23/04/2015 Session
Les Etats membres du Conseil de l’Europe doivent « respecter scrupuleusement » les limites imposées aux exécutions ciblées par le droit international lors de frappes effectuées à l’aide de drones, a indiqué aujourd’hui l’Assemblée parlementaire du Conseil de l’Europe (APCE).
S’appuyant sur un rapport d’Arcadio Díaz Tejera (Espagne, SOC), la résolution appelle les Etats à définir des procédures claires pour l’autorisation de telles frappes et à prévoir notamment une « surveillance constante exercée par une juridiction de haut niveau » ainsi qu’une évaluation après les frappes réalisée par une instance indépendante.

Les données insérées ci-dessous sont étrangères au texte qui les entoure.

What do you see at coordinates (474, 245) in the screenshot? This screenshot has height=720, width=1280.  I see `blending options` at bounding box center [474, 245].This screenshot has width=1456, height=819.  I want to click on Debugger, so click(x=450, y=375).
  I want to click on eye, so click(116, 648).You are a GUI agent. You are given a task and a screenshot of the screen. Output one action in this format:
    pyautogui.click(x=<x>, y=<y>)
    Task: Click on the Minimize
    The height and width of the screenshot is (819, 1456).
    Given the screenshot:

Ils devraient également publier les critères et les procédures utilisés pour cibler les personnes et les conclusions des enquêtes menées sur les décès causés par l’utilisation de drones, ainsi que s’abstenir d’avoir recours à des procédures automatiques ‘robotisées’ visant à cibler des personnes sur la base de modes de communication ou d’autres données collectées par des techniques de surveillance massive.
L’Assemblée a prié le Secrétaire Général du Conseil de l’Europe d’ouvrir une procédure au titre de l’article 52 de la Convention européenne des droits de l’homme pour demander aux États parties d’expliquer « de quelle manière ils veillent au respect des dispositions de la Convention relatives au droit à la vie », s’agissant de leurs propres programmes d’utilisation de drones comme armes et de leur coopération avec les programmes américains à travers la fourniture d’informations et la mise en œuvre d’exécutions ciblées à l’aide de drones.
L’Assemblée a invité également les gouvernements du Conseil de l’Europe à entreprendre une étude approfondie sur la légalité de l’utilisation des drones de combat à des fins d’exécutions ciblées et à élaborer des lignes directrices qui soient conformes au droit international humanitaire et des droits de l’homme, notamment la Convention européenne des droits de l’homme.